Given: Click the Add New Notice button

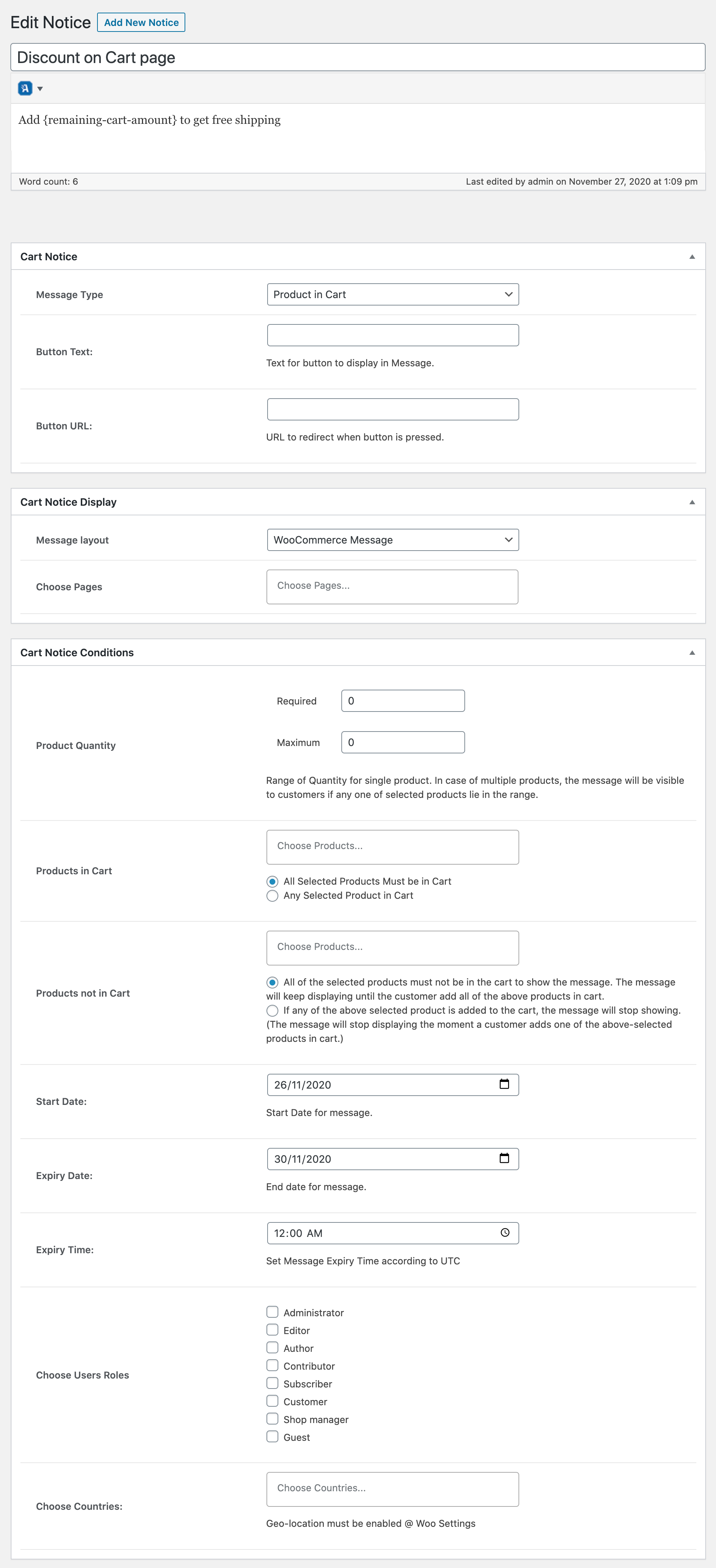Looking at the screenshot, I should coord(140,22).
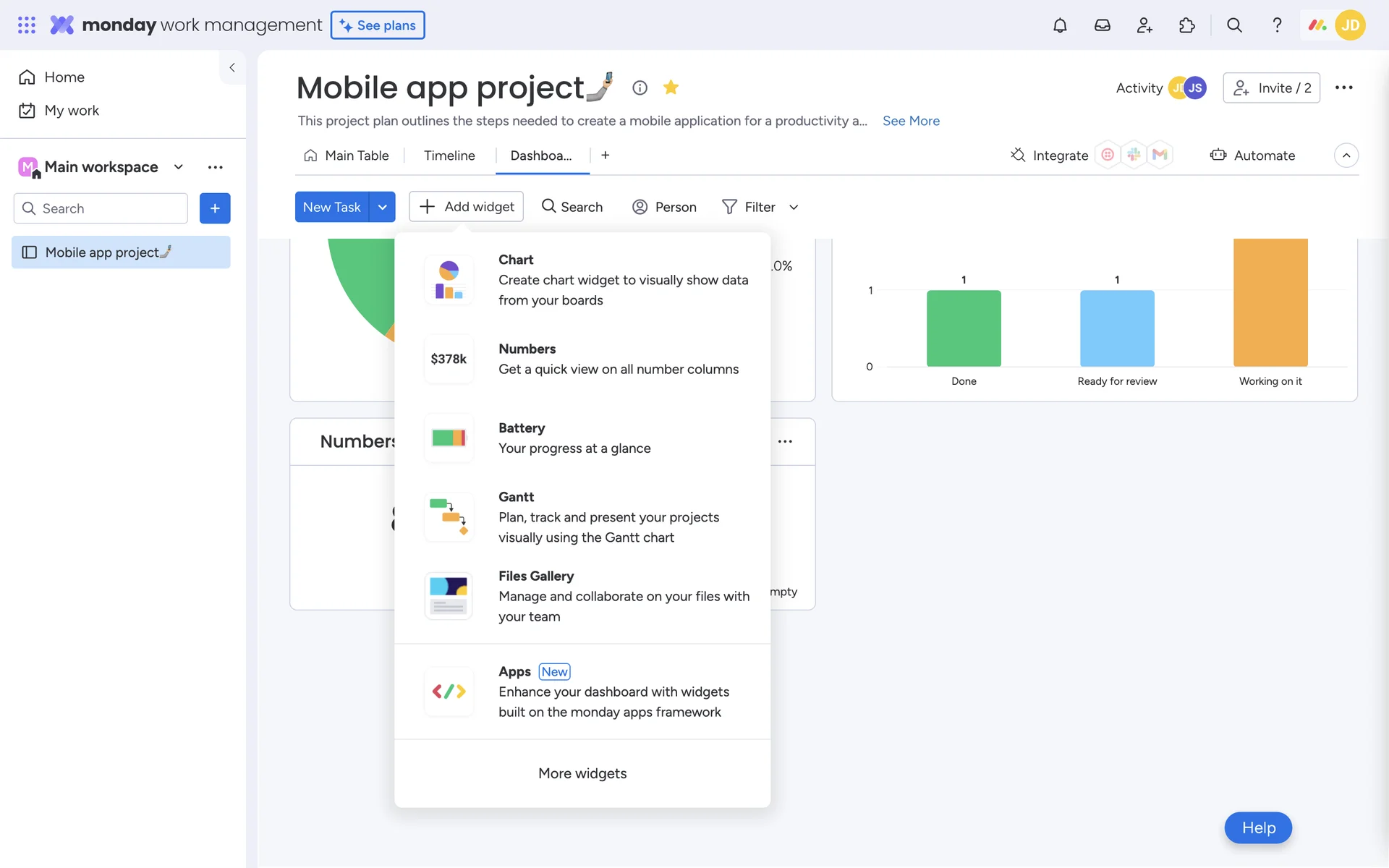This screenshot has height=868, width=1389.
Task: Collapse the left sidebar
Action: pos(232,67)
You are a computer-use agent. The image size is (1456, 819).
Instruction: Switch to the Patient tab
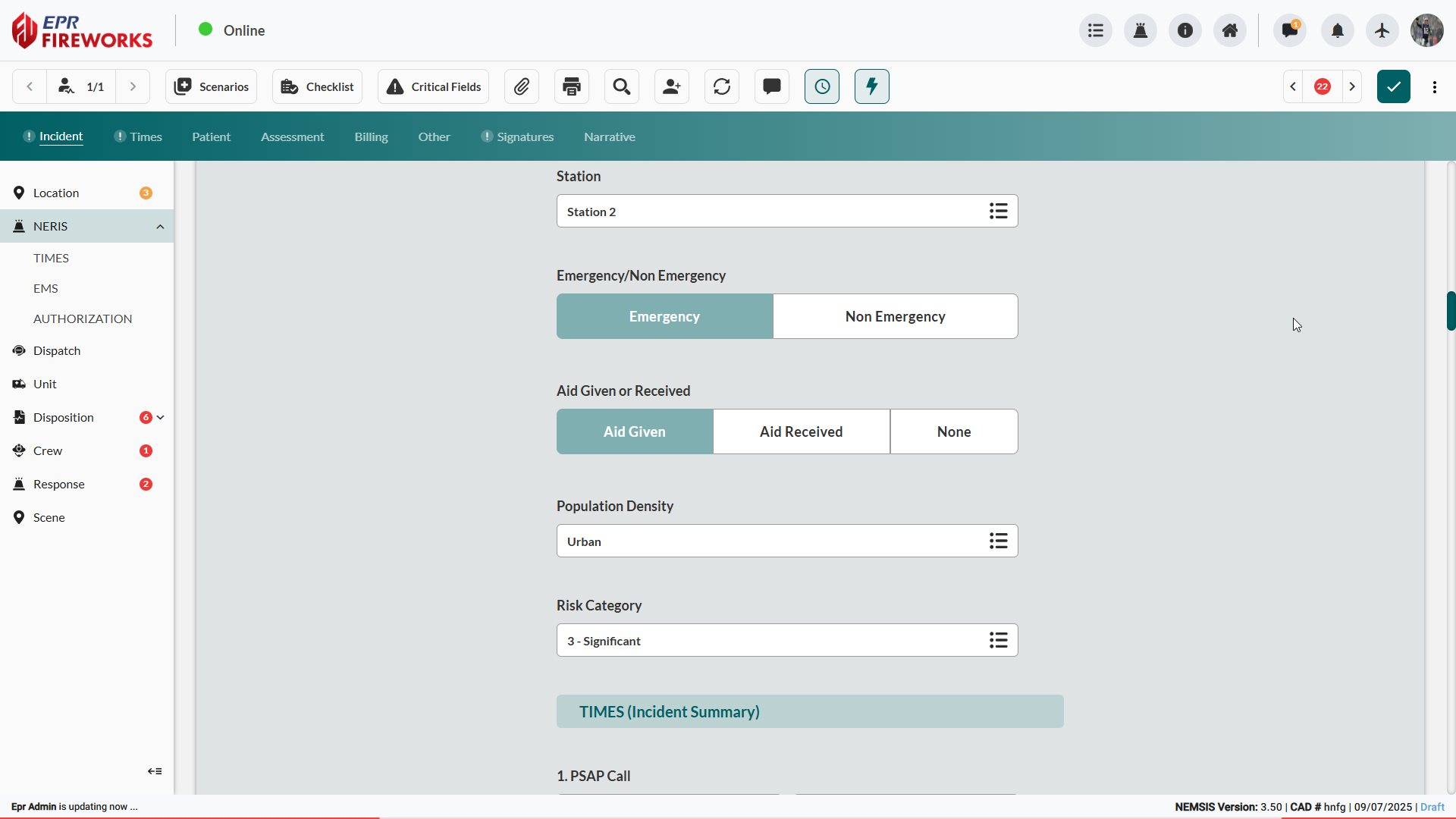tap(211, 136)
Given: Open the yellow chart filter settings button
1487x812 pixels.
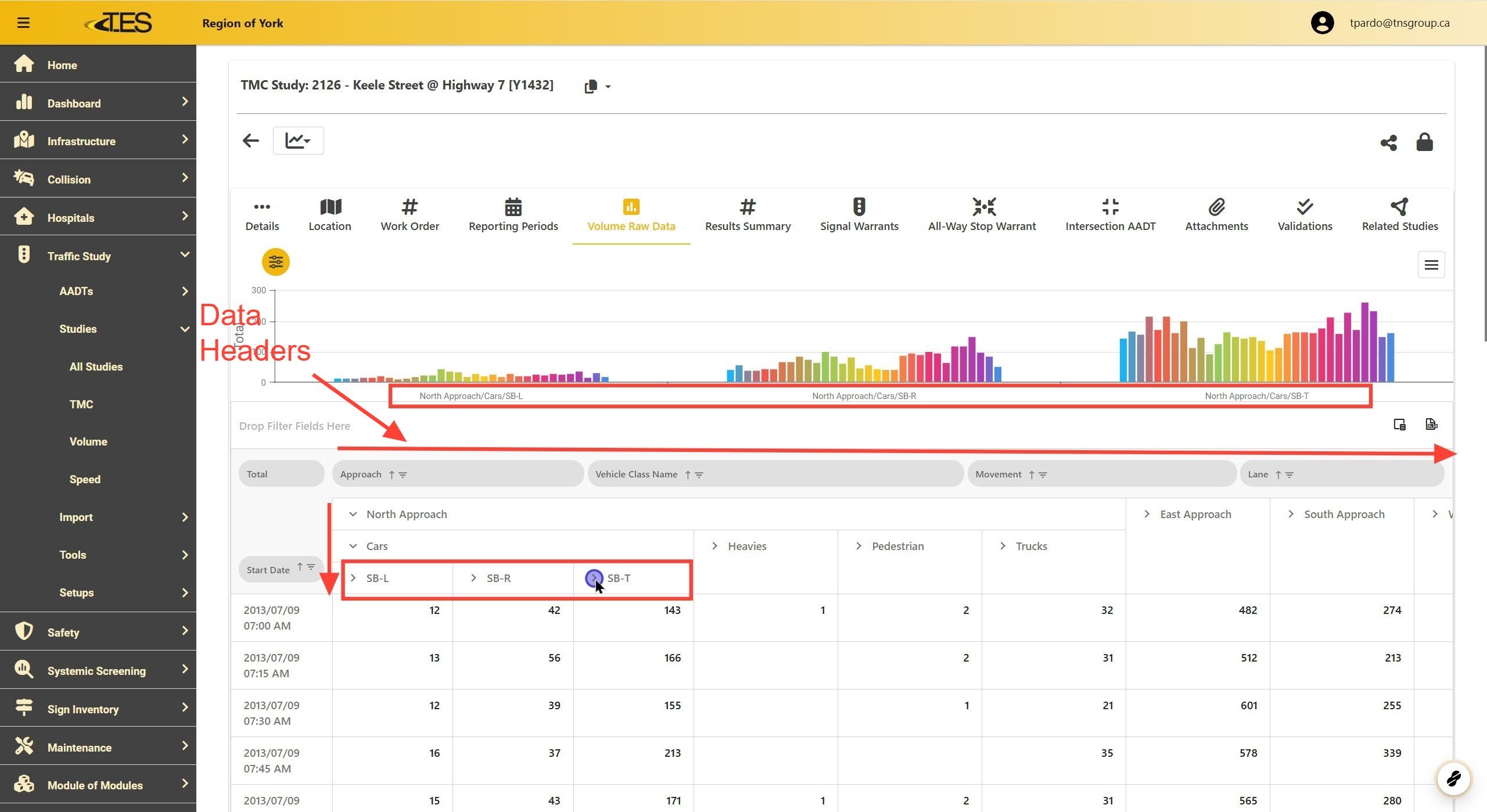Looking at the screenshot, I should pos(275,262).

EXERCISE:
None of the pictures should be copied, but every record above must be restated in full.

PROBLEM SOLUTION:
Given: Click the Add New Notice button

Looking at the screenshot, I should coord(140,22).
This screenshot has height=868, width=1389.
Task: Collapse the left sidebar
Action: pos(232,67)
You are a computer-use agent. The image size is (1456, 819).
Instruction: Switch to the Patient tab
tap(211, 136)
Given: Open the yellow chart filter settings button
1487x812 pixels.
Looking at the screenshot, I should pos(275,262).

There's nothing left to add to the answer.